Non recommandée et pourtant d’usage non découragé, la cigarette électronique est le sujet de nombreuses controverses. Pour vous éclairer dans votre choix, voici les détails de ses méfaits.

Plus dangereuse ?

Créée en 2005, la cigarette électronique a été conçue pour aider à arrêter la dépendance au tabac chez les fumeurs. D’invention récente, elle n’a encore été soumise qu’à peu d’études en matière de sécurité. En 2014, les données scientifiques attestant l’efficacité ou la sécurité de l’e-cigarette étaient déclarées comme insuffisantes, et ce, par la Haute Autorité de Santé elle-même. Bien entendu, on reconnaissait la présence de substances toxiques dans la vapeur inhalée du tube mais celles-ci étaient déclarées moindres comparées à celles contenues dans la cigarette classique. Une étude japonaise a affirmé que la fumée contenue dans le vapoteur contenait du formol, une substance reconnue comme cancérigène. Pour ajouter encore plus de poids aux arguments contre ce dispositif censé être une alternative aux cigarettes traditionnelles, une étude américaine a mentionné la formation de formaldéhyde au bout de la transformation de la nicotine alors que le formaldéhyde serait 10 fois plus cancérigène que le tabac conventionnel.

De quoi est composée la cigarette électronique ?

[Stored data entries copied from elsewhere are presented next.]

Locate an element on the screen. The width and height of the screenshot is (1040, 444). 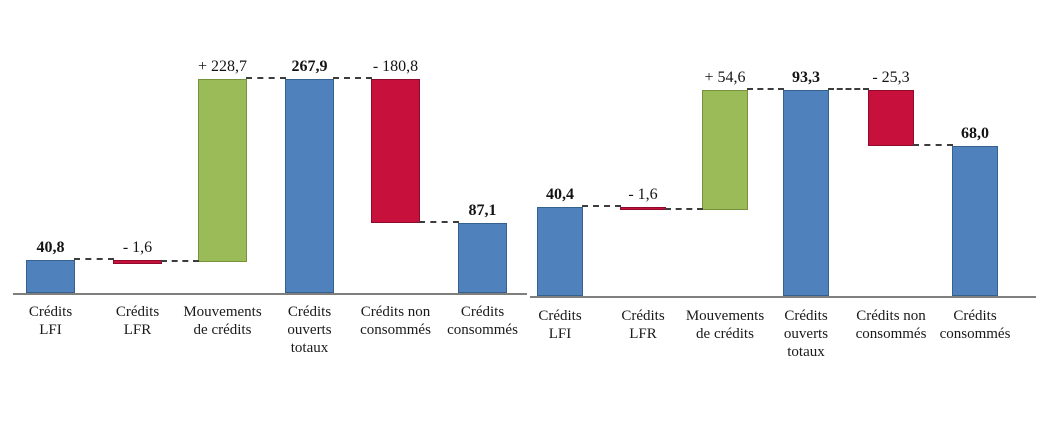
bar-value-label: - 25,3 is located at coordinates (891, 78).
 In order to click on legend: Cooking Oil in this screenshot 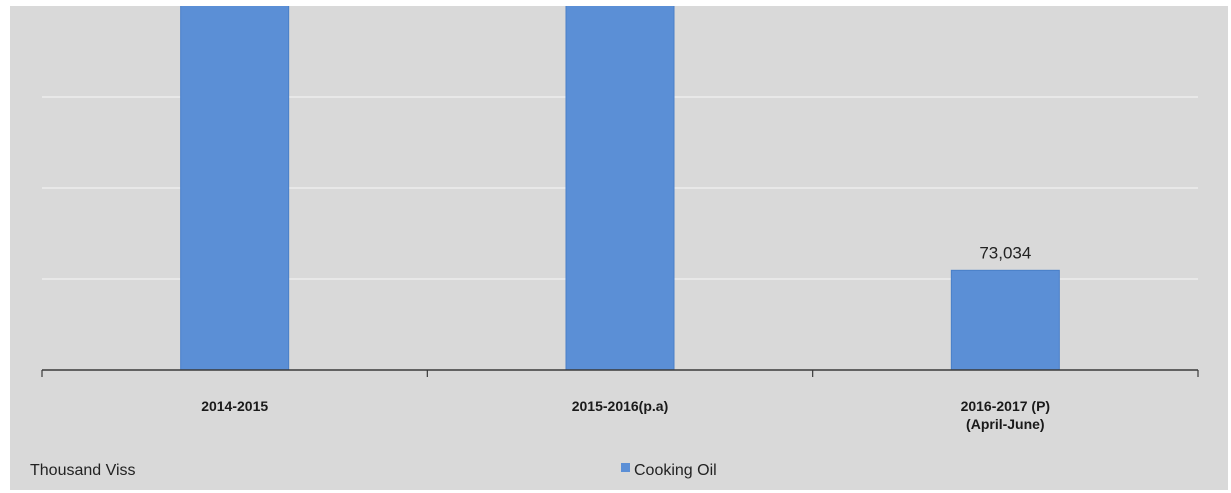, I will do `click(669, 470)`.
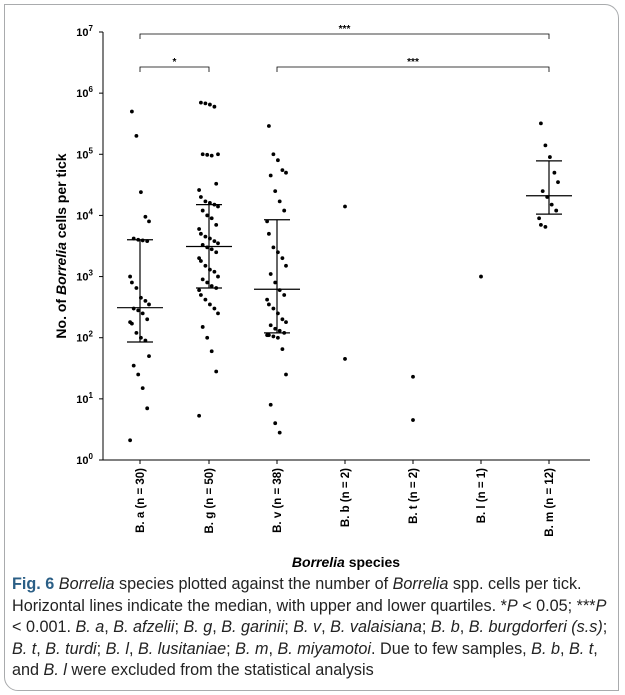 Image resolution: width=625 pixels, height=695 pixels. What do you see at coordinates (420, 584) in the screenshot?
I see `caption-segment: Borrelia` at bounding box center [420, 584].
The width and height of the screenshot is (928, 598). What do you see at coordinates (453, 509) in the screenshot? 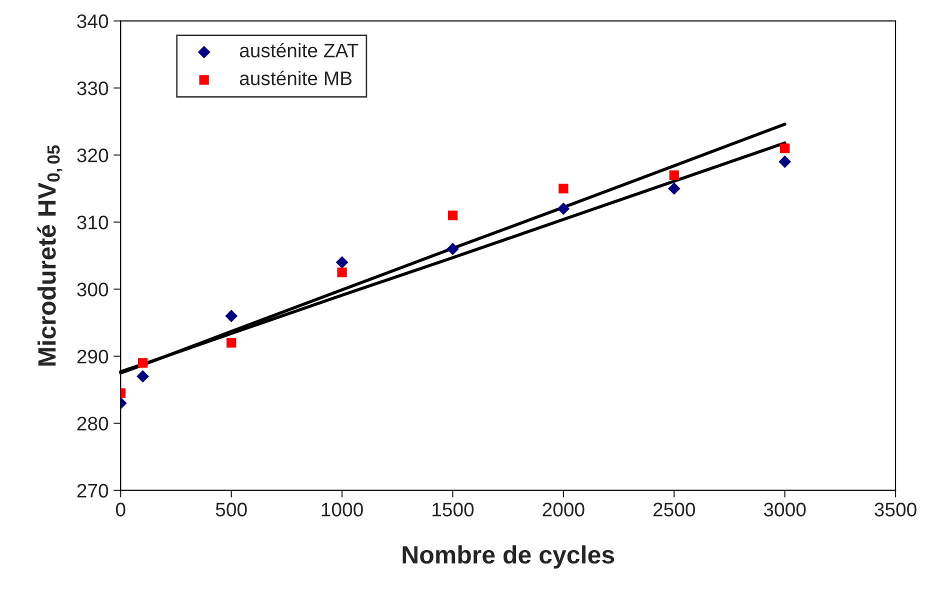
I see `x-tick-label: 1500` at bounding box center [453, 509].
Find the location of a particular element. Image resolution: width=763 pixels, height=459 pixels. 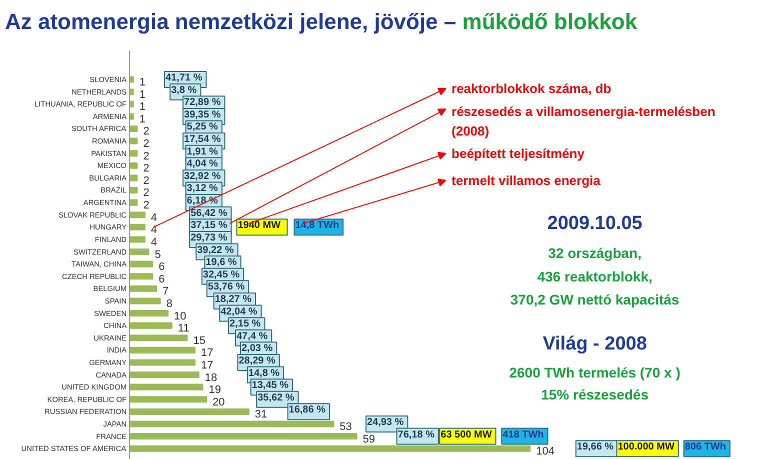

annotation: 14,8 % is located at coordinates (264, 374).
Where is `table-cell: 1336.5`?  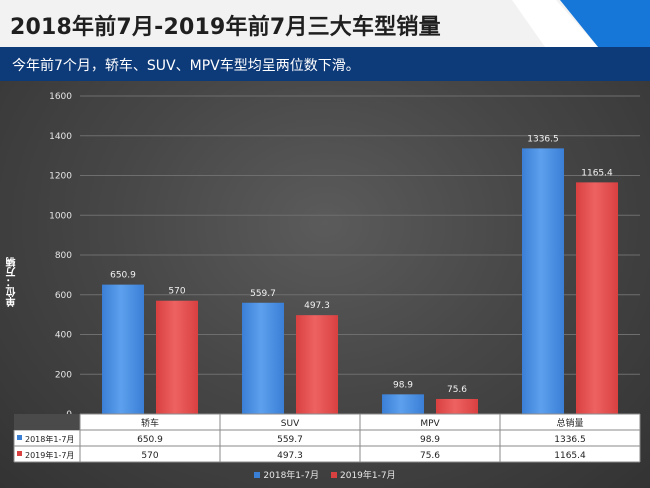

Techniquement, l’e-cigarette est un réservoir contenant un liquide chauffé par une résistance grâce à une pile électrique. Des recherches récentes (voir blog source ont été effectuées avec une machine qui inhalait de la vapeur avec différents voltage pour mesurer le seuil de formation du formaldéhyde à partir de la nicotine, du propylène-glycol et de la glycérine. Le constat a été clair. Au-dessous de 3,3 volts, le liquide contenu dans le réservoir ne produisait pas de formaldéhyde. Toutefois, au-dessus de 5 volts, on avait un taux plus élevé de formaldéhyde que lors de la combustion d’une tige de cigarette classique. Selon la même étude, fumer 3 millilitres du liquide contenu dans ce réservoir au cours d’une journée équivaudrait à ingérer 14 mg de formaldéhyde. Le seul avantage de ce dispositif serait qu’il ne fournirait pas les 4000 différentes substances dangereuses contenues dans la cigarette traditionnelle.

Des composants au danger notoire

Bien que les quelques études menées sur la question, notamment celle de 2013 par la revue « 60 millions de consommateurs » affichent des constats contradictoires, les dangers ne sont pas moins évidents. A l’époque, l’Office Français de prévention du Tabagisme avait affirmé la présence de substances potentiellement cancérigènes dans les cigarettes électroniques mais en même temps a nié l’effet cancérigène de la cigarette elle-même. Cette étude, en particulier, a permis de mettre en évidence trois composés. Le premier produit, le formaldéhyde figure parmi les cancérigènes de groupe I (cancérigènes avérés) dans le classement du Centre International de Recherche sur le Cancer. Le second, l’acroléine dans le groupe 3, est un dérivé de la glycérine obtenu par déshydratation et détient des propriétés irritatives. Enfin, le troisième produit, l’acétylaldéhyde est un cancérigène possible du groupe 2B. Les données chiffrées sont manquantes pour donner une interprétation précise des résultats. Cela n’exempte pas de tirer des conclusions sur le caractère potentiellement cancérigène de l’e-cigarette.